Textauszug:
*****
Kinder im (Bürger-)Krieg
Dreharbeiten zu "Schildkröten können fliegen"
60 Jahre nach dem Ende des Zweiten Weltkriegs gibt es auf der Welt immer noch etwa drei Dutzend "kleinere" Kriege. Große Vernichtungsfeldzüge und so genannte Verteidigungs- und Präventivkriege gegen andere Länder und Völker sind seltener geworden. Meistens tobt ein Krieg heute im eigenen Land, heterogene Ethnien liefern sich kriegerische Auseinandersetzungen um Macht und Vormachtstellung oder ein Bürgerkrieg teilt das Land in zwei unversöhnliche Lager. Unabhängig von seiner Beschaffenheit fordert ein "moderner" Krieg die meisten Opfer längst nicht mehr unter den Soldaten/innen, sondern unter der Zivilbevölkerung, insbesondere bei Frauen und Kindern. Allein die ständige Bedrohung, unter Beschuss oder zwischen die Fronten zu geraten, und unmittelbare Gewalterfahrungen wie Vergewaltigung, Mord und Totschlag bedeuten für die "junge" Seele der Kinder ein besonderes Trauma, unter dem sie manchmal ein Leben lang zu leiden haben. Neben dem Verlust ihrer Kindheit und der Zerstörung ihres Zuhauses ist es für sie eine besondere Tragödie, wenn sie geliebte Menschen verlieren, zu Waisen oder Halbwaisen werden, am Ende auf der Straße für sich selbst sorgen müssen. Darüber hinaus werden sie in zahlreichen Ländern oft als Kindersoldaten missbraucht und lernen, andere zu quälen und zu töten. Selbst wenn der Krieg bereits zu Ende ist, werden sie allein aufgrund ihrer Neugier und ihres Spieltriebs noch besonders häufig zu Opfern durch Abermillionen von Landminen und andere gefährliche Hinterlassenschaften eines Krieges.
*****
Datenzeilen:
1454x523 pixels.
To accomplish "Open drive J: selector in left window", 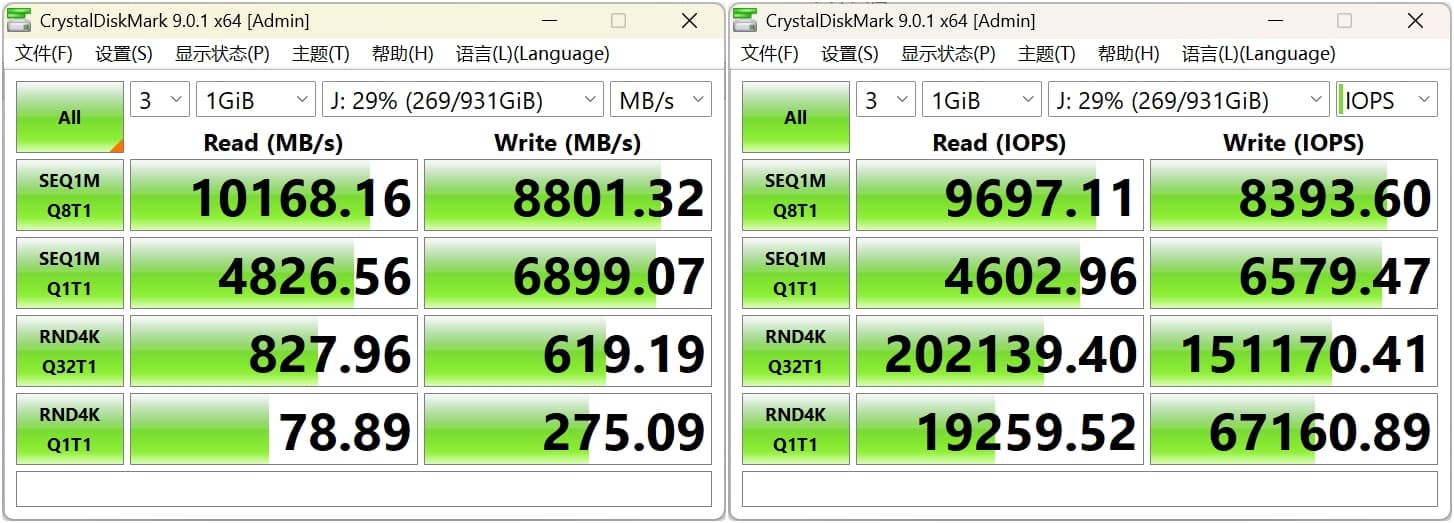I will click(x=462, y=100).
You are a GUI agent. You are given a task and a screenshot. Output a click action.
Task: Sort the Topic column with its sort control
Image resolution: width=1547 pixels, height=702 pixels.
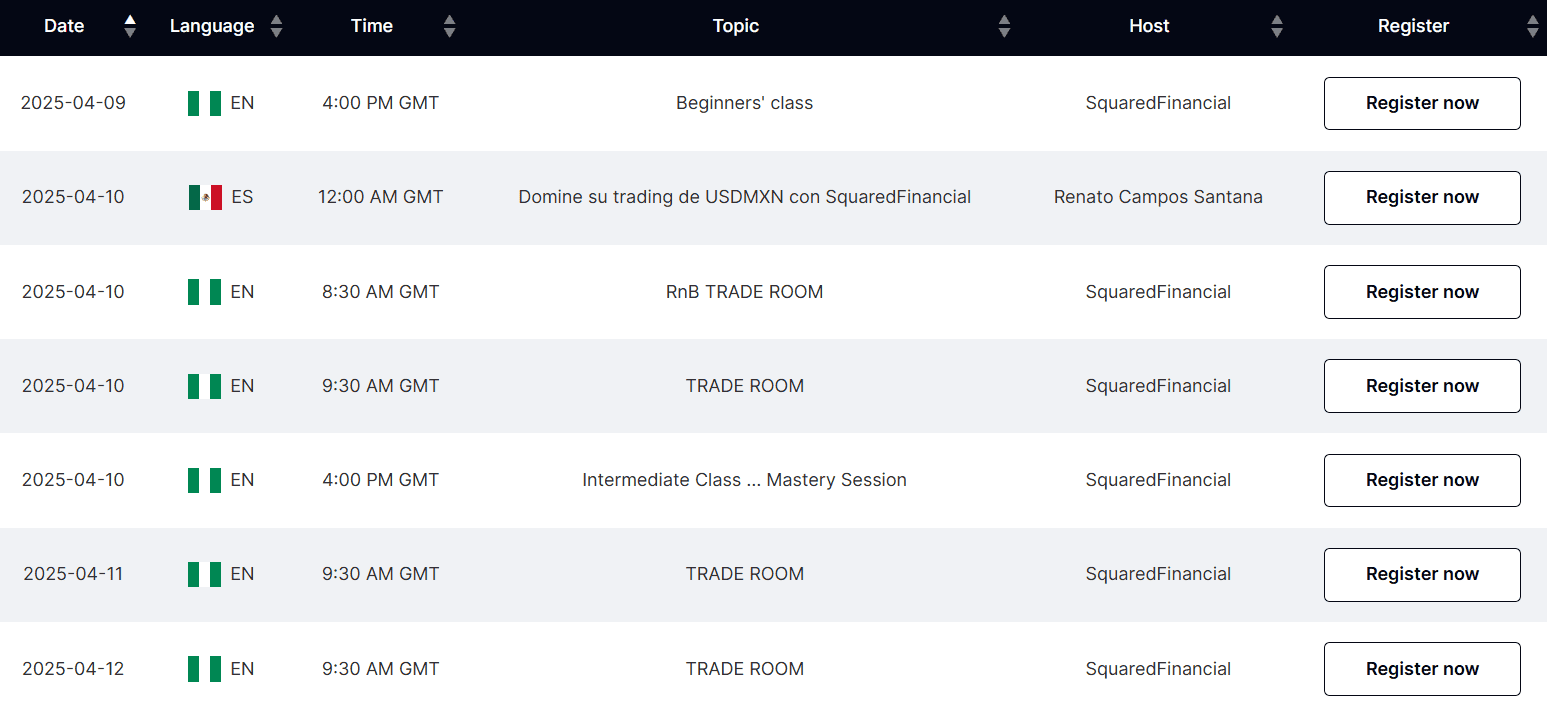pos(1004,26)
*****
Aufgaben:
[a] Wie viele „kleinere“ Kriege gibt es laut dem Textauszug 60 Jahre nach dem Ende des Zweiten Weltkriegs noch auf der Welt?
[b] Schreib den Teil der Liste von der Zeile mit „You are a GUI“ bis zum Ende der Liste (beide Enden eingeschlossen) als CSV mit den zwei Spalten „eingabe“ und „ziel“ um. Mach eine Zeile pro Eintrag mit dem Text und der Antwort, setz jedes Feld in Anführungszeichen, ersetz Zeilenumbrüche durch Leerzeichen und lass die Bilder weg.

Erwartete Antworten:
[a] Etwa drei Dutzend.

[b]
eingabe,ziel
"You are a GUI agent. You are given a task and a screenshot. Output a click action. Task: Sort the Topic column with its sort control Image resolution: width=1547 pixels, height=702 pixels.","pos(1004,26)"